William looked impressed with him for a moment, but it disappeared quickly. Dayin tried his best to hide his surprise when the old man handed him two pieces of stone. He knew William didn't want to show him how to start the fire. Not with the look he gave the rocks. Complete confusion.

"You hit and scrape them together hard and fast close to the wood," he instructed, doing the motion with closed hands. He kept most of his annoyance out of his words. "It will spark, and it should start a fire. But it might take a couple of tries to get it."

William sounded dubious about Dayin's fire-starting ability. Dayin didn't even think he could start it, but it annoyed him that William had said he didn't know how to start a fire. He sighed as he knelt over the wood with the two pieces of rock in his hands and then smashed them together. Nothing happened. Except for the semi-amused look that spread across William's face, though he tried his best to hide it.

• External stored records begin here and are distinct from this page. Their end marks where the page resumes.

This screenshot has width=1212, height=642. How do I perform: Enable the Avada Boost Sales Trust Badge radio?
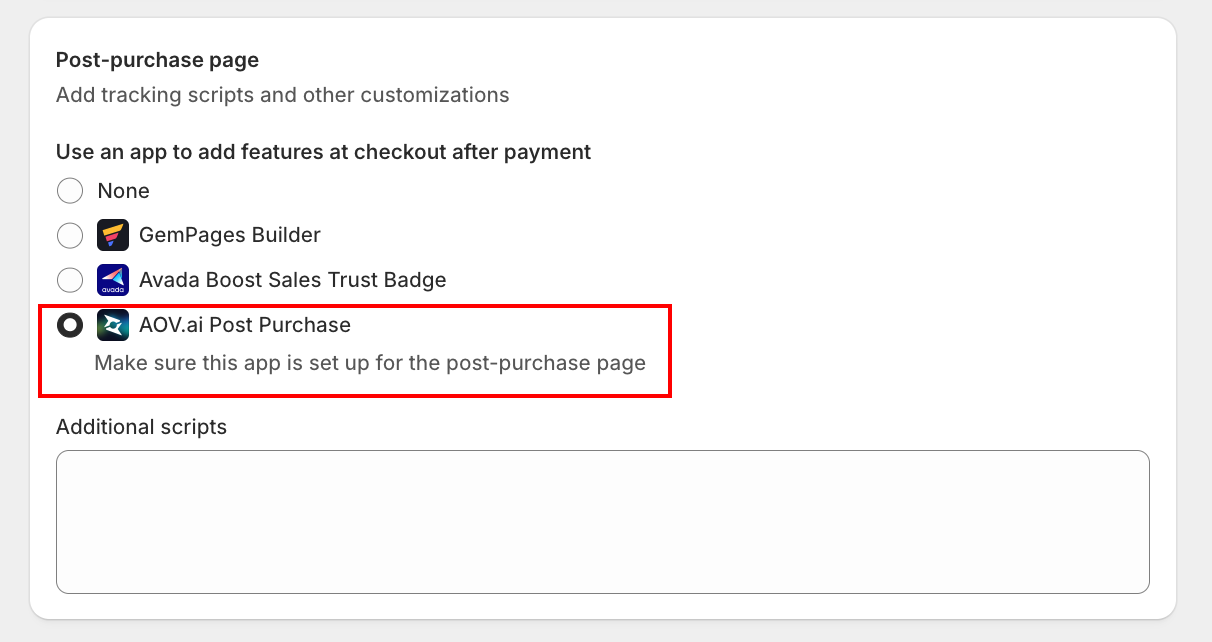point(70,280)

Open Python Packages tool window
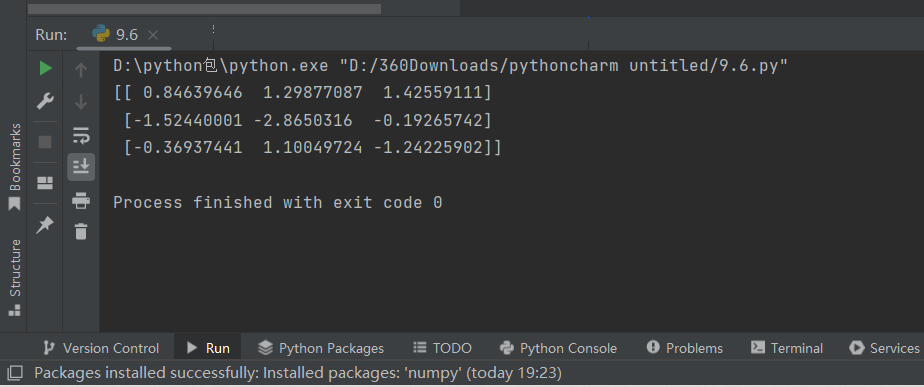[321, 348]
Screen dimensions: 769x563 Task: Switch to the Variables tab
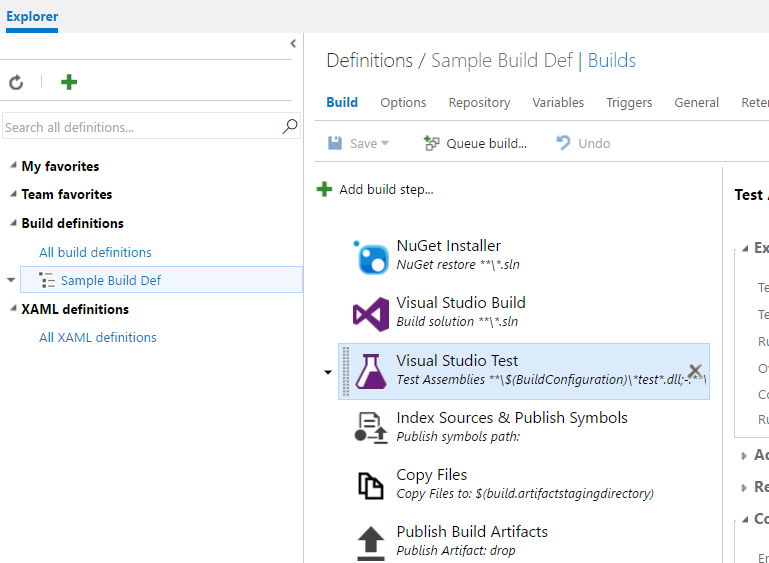(558, 102)
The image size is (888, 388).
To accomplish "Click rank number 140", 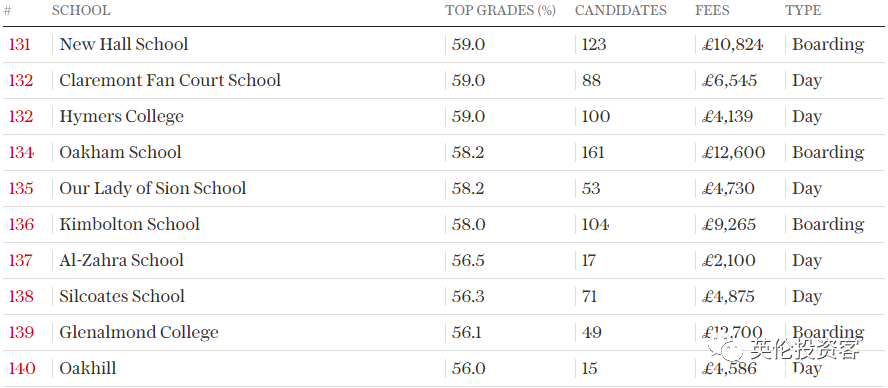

Dayin kept crashing the rocks together for what seemed like hours on end; his heart was racing in frustration and his face heated in embarrassment from William watching his attempts with no success. When he looked up, he realized that it, at the most, had only been a couple of minutes. The sun had risen maybe a couple of inches. Finally, with his jaw clenched, and an annoyed glint to his golden eyes, he gave up and handed the rocks back to William before stalking away from the old man and the pile of sticks. He could learn to start a fire another day.

Within a few minutes, William started a small fire, though his luck had started off a little better than Dayin's. He noticed how frustrated the man got, even when he tried to hide it from him. Dayin continued to linger near the horses while William tried to cook something. He wasn't sure what it was, but he felt safer not asking or knowing. He knew it wouldn't sound good if he knew what it was.

In the distance, he could see the outline of what used to be his city. Smoke still rose from it, making his heart ache dully. He'd never left his home before. This would be his first time out of Riverton. He didn't want to leave. And he wouldn't have left if it hadn't been for William deciding to drag him out.

With a sigh, he returned to the fire, standing a few feet away from the flames—close enough to imagine the warmth, but not enough to actually feel it.

"Want some of this?" William asked him as he held out a hand with the meat that he'd cooked in it from where he was sitting crisscross on the hard, dusty ground. It didn't look very appetizing to Dayin, and William seemed to notice the look he gave it. "I know it doesn't look good, but it'll keep you from starving."